# Exercise objective
Print, in exact form, the lines below from the one containing "Identify the click" through the one containing "[Instagram] (130, 2141)", and omit all others.

# Data excerpts
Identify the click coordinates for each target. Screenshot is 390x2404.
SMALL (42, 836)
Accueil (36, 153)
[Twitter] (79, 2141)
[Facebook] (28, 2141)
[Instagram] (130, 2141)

--

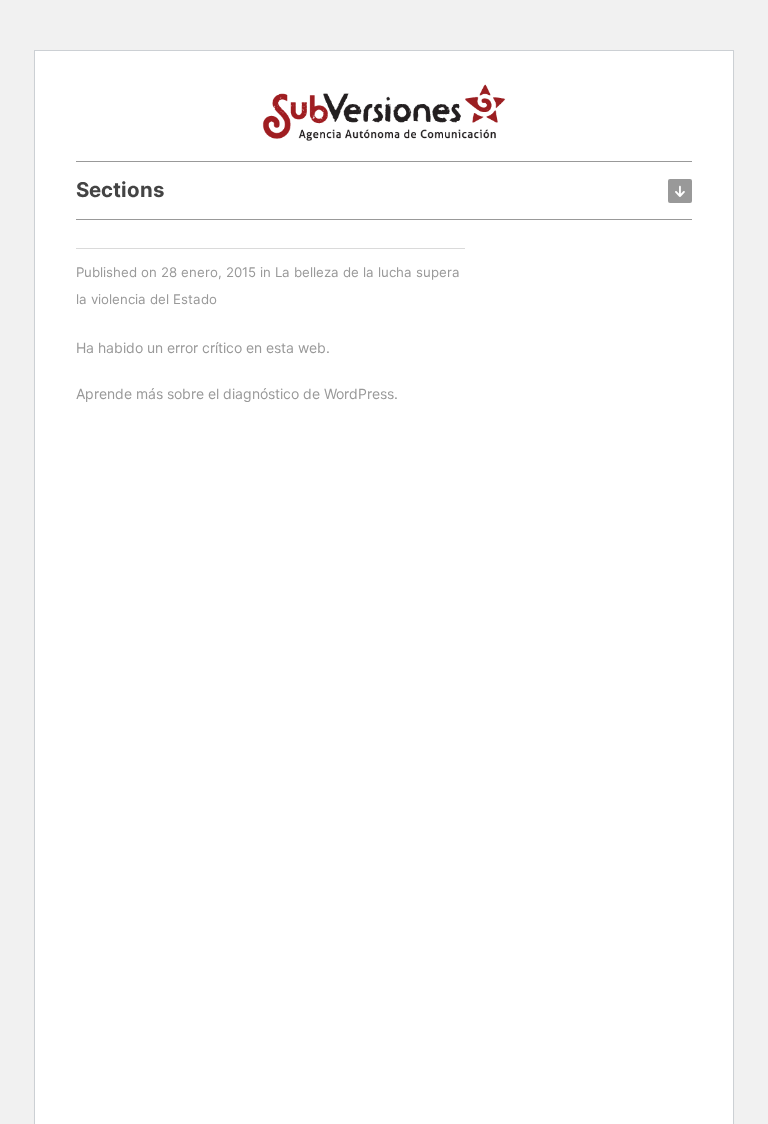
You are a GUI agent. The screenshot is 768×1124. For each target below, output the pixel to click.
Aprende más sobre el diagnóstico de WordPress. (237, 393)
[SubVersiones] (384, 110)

# Answer space
Identify the click coordinates for each target. Screenshot is 390x2404.
SMALL (42, 836)
Accueil (36, 153)
[Twitter] (79, 2141)
[Facebook] (28, 2141)
[Instagram] (130, 2141)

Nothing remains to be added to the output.